The present study demonstrated that Ag coating effectively inhibited the proliferation and adhesion of P. gingivalis plaque and resulted in better antibacterial performance compared to TiN coating. The released Ag+ can destroy bacterial enzymes and bind with DNA [50], hence preventing the proliferation of bacteria. The existence of MGs increases the surface area and promotes the release of Ag+. Therefore, Ag coating on the MG surface (Ag-MG) showed the strongest antimicrobial properties. The antibacterial ability of the TiN coating was associated with its high hydrophilicity and low nanometer roughness, but further research is required to confirm this association.

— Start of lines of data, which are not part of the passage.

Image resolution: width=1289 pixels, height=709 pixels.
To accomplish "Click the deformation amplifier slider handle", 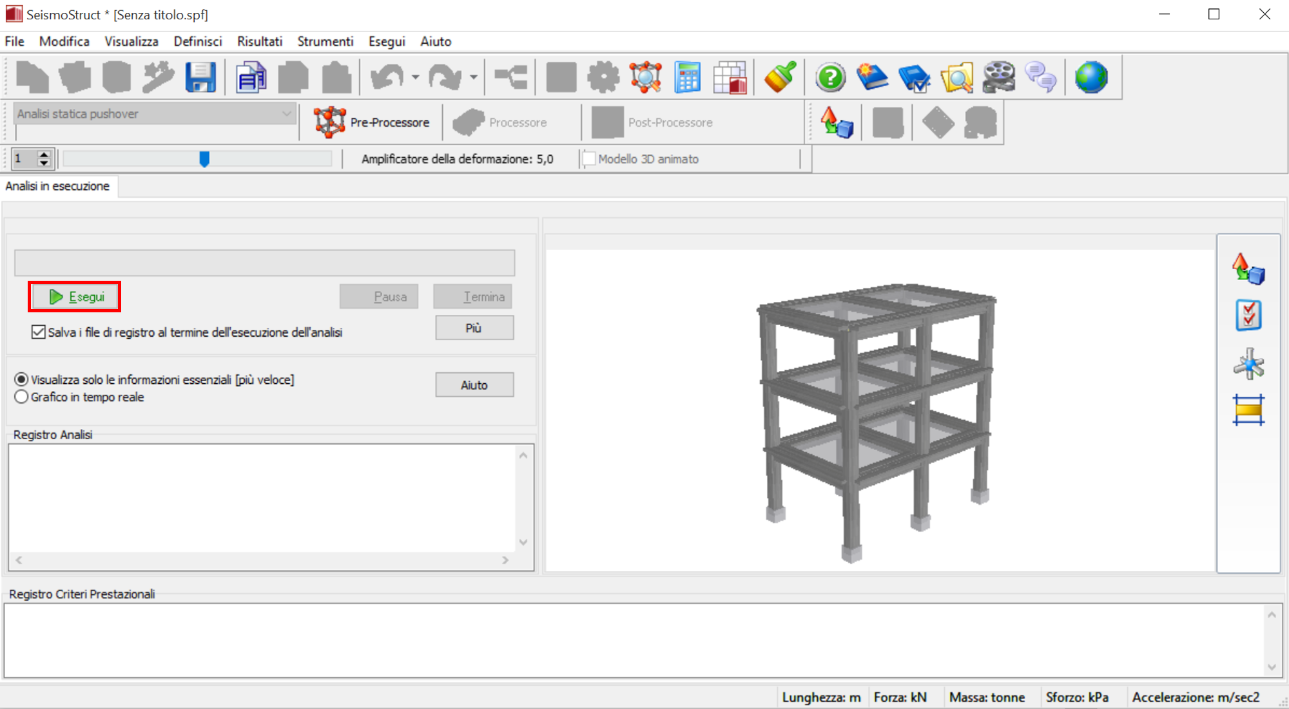I will click(x=204, y=159).
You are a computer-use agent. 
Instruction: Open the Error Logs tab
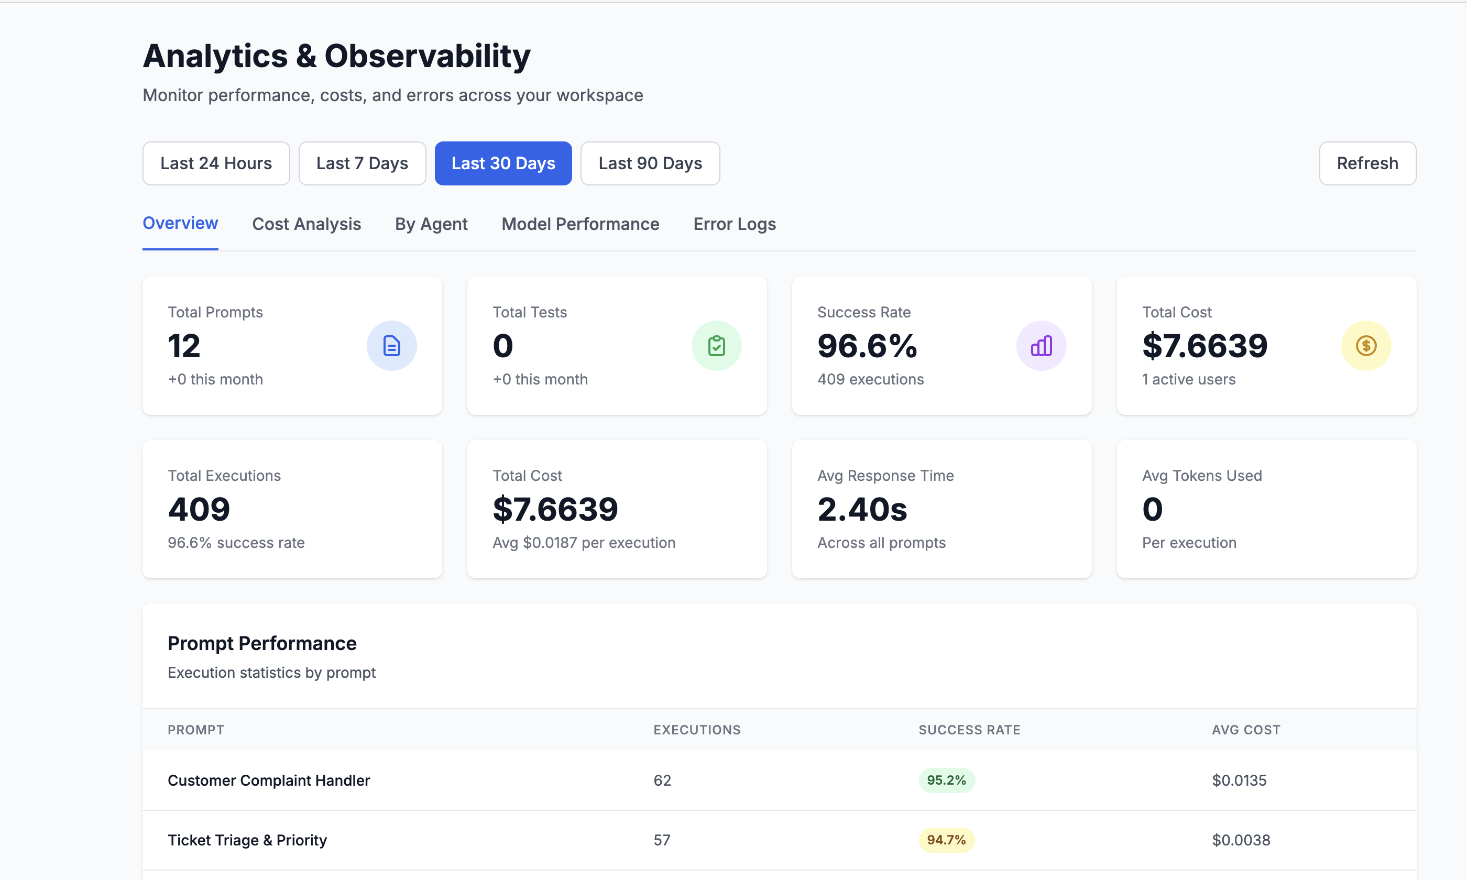[x=735, y=224]
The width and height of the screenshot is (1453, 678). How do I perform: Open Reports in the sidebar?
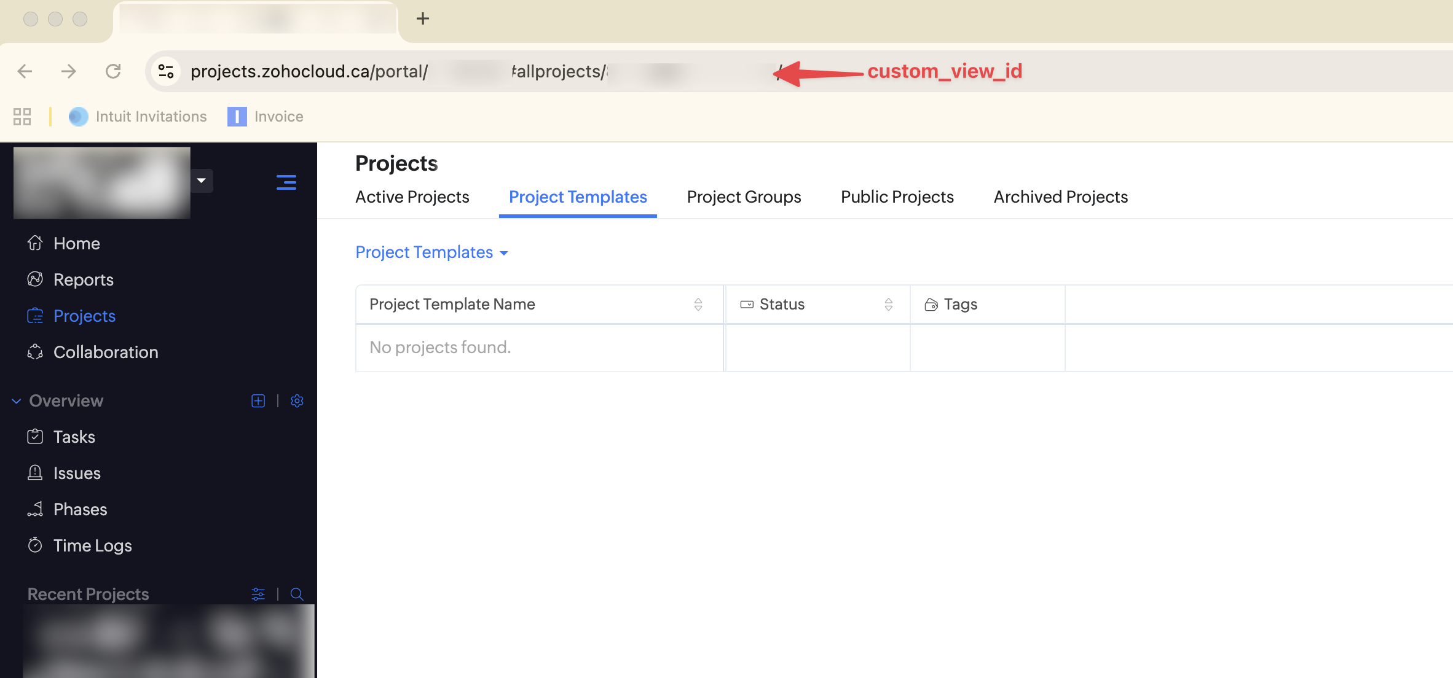[83, 280]
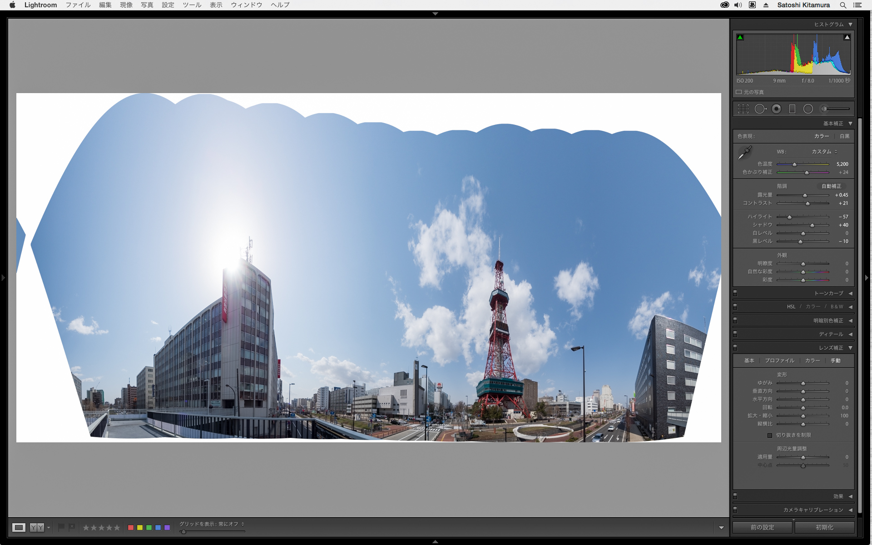Open the 現像 menu in menu bar
This screenshot has height=545, width=872.
click(126, 5)
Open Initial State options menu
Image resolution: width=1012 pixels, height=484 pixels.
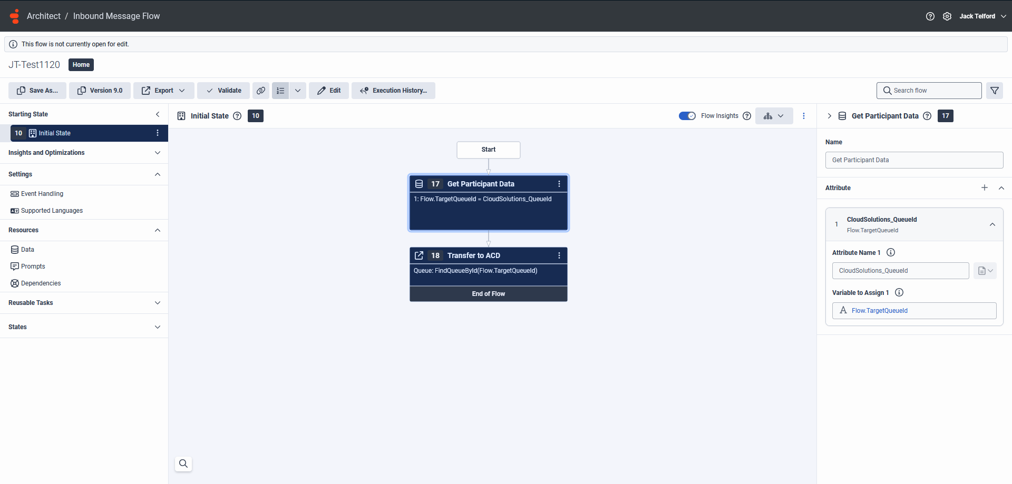pos(157,133)
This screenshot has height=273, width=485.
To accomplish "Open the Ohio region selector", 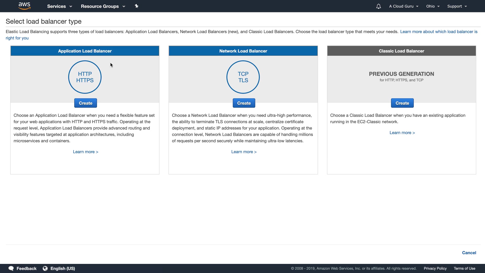I will pyautogui.click(x=433, y=6).
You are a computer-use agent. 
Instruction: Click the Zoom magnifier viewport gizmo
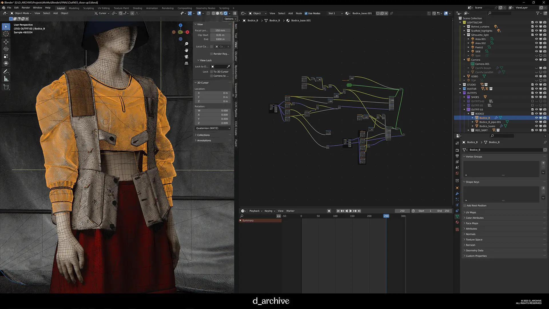click(186, 44)
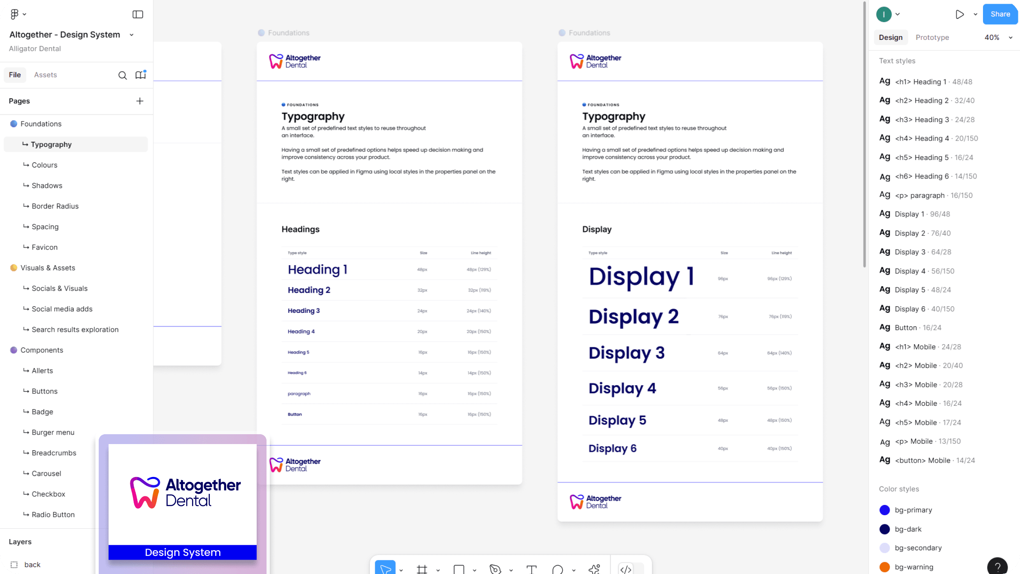1020x574 pixels.
Task: Switch to the Assets tab
Action: [x=45, y=75]
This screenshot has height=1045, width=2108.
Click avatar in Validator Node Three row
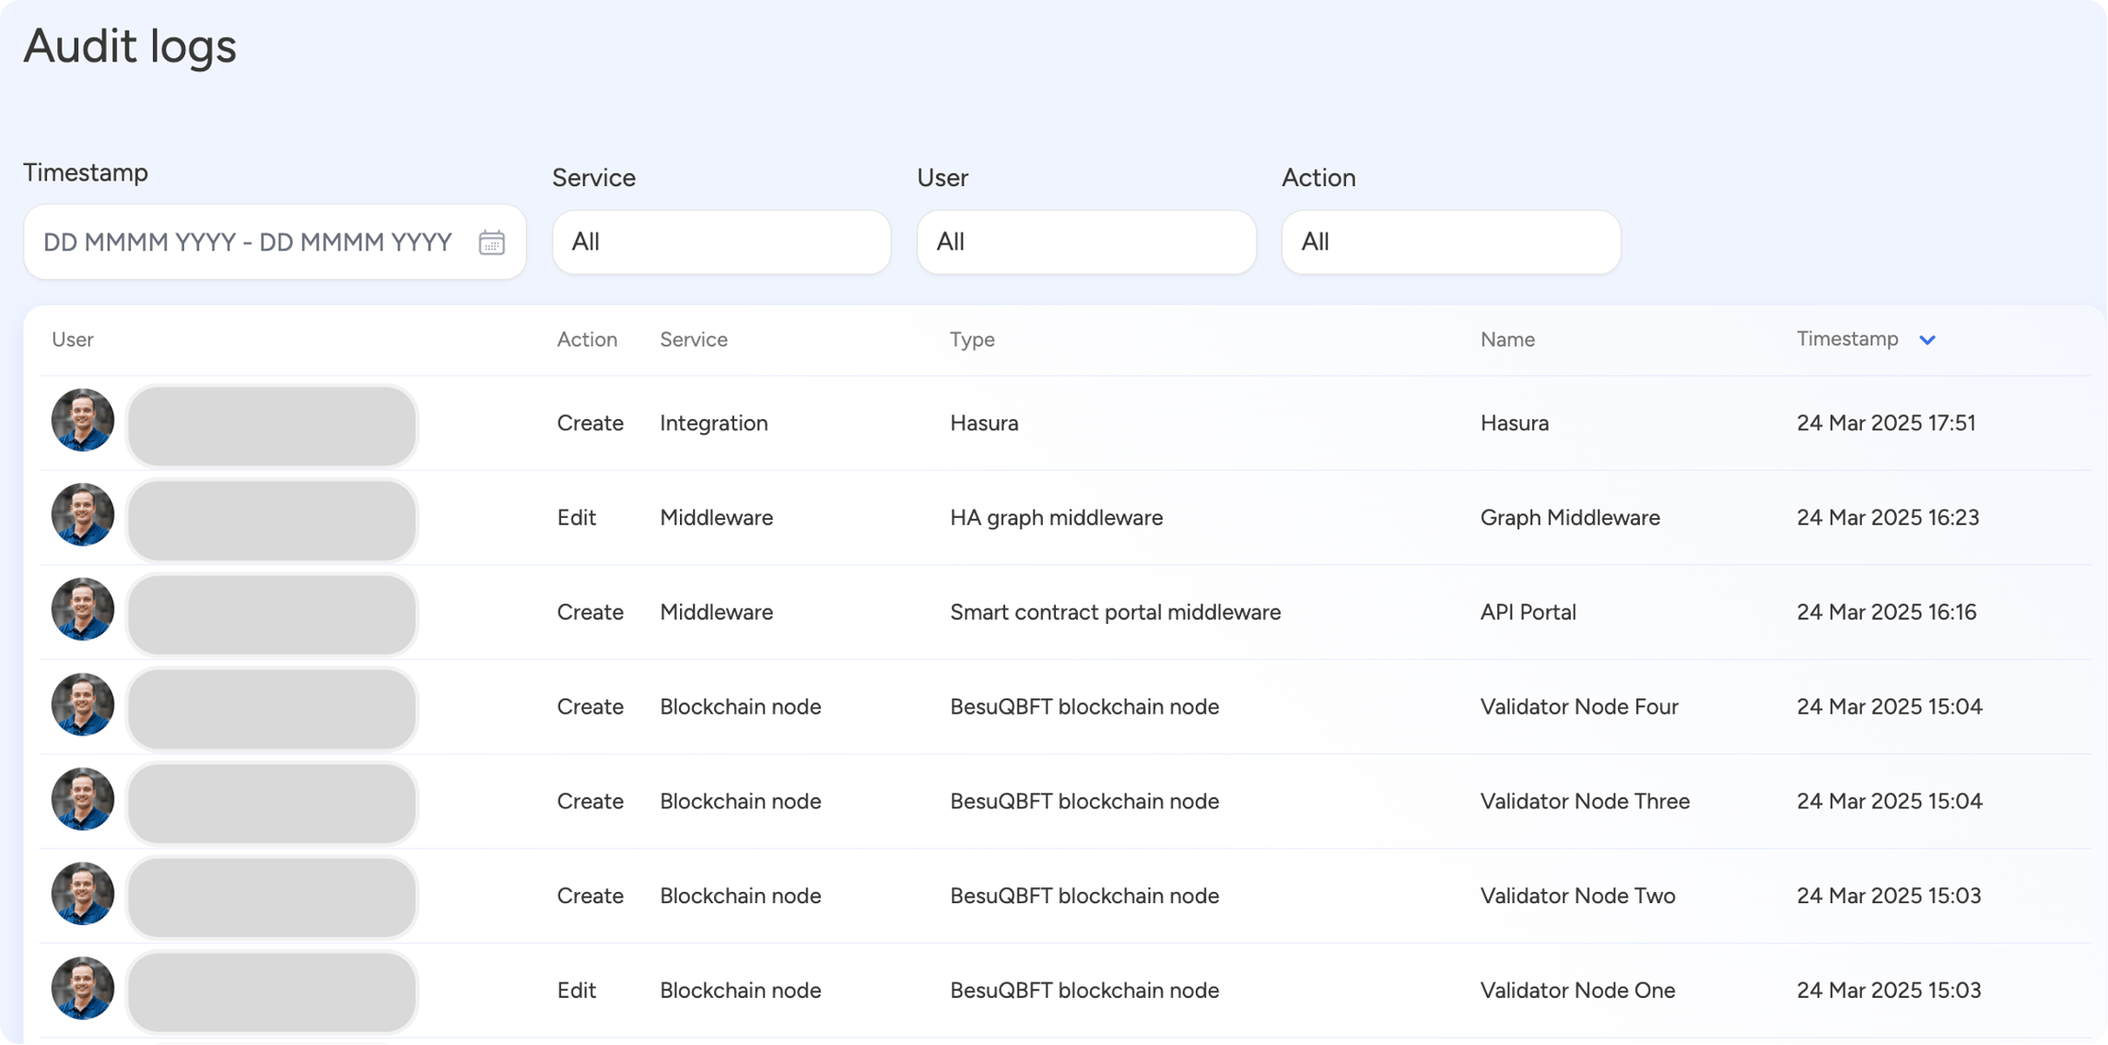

The antibacterial effects of the materials were assessed against P. gingivalis and may not be applicable to other pathogenic bacterial strains. Further in vivo experiments involving more bacterial strains are required for better understanding. The present study assessed the response of fibroblasts; therefore, the epithelial cells associated with the connective tissues of the gingiva were not investigated and require subsequent studies.

5. Conclusion

Magnetron sputtering is a useful technology for depositing an antibacterial nanometer coating with MG morphology. Nano-Ag coating showed good antimicrobial activity; however, the biocompatibility was questionable. TiN nanocoating on an MG surface showed antibacterial properties with the optimal biocompatibility and maintained the “contact guidance” effects for gingival fibroblasts.

Data Availability

The data used to support the findings of this study are included within the article.

Conflicts of Interest

The authors declare that they have no conflicts of interest.

Acknowledgments

This work was supported by the Engineering Research Center of Fujian University for Stomatological Biomaterials (XMMCKQ002), Fujian Health and Family Planning Young and Middle-aged Talents Training Project (2017-ZQN-79), and Fujian Natural Science Foundation Project (2017J01227). We also thank the staff of the MEMS Research Center of Xiamen University for fabricating the smooth and microgroove samples used in this study.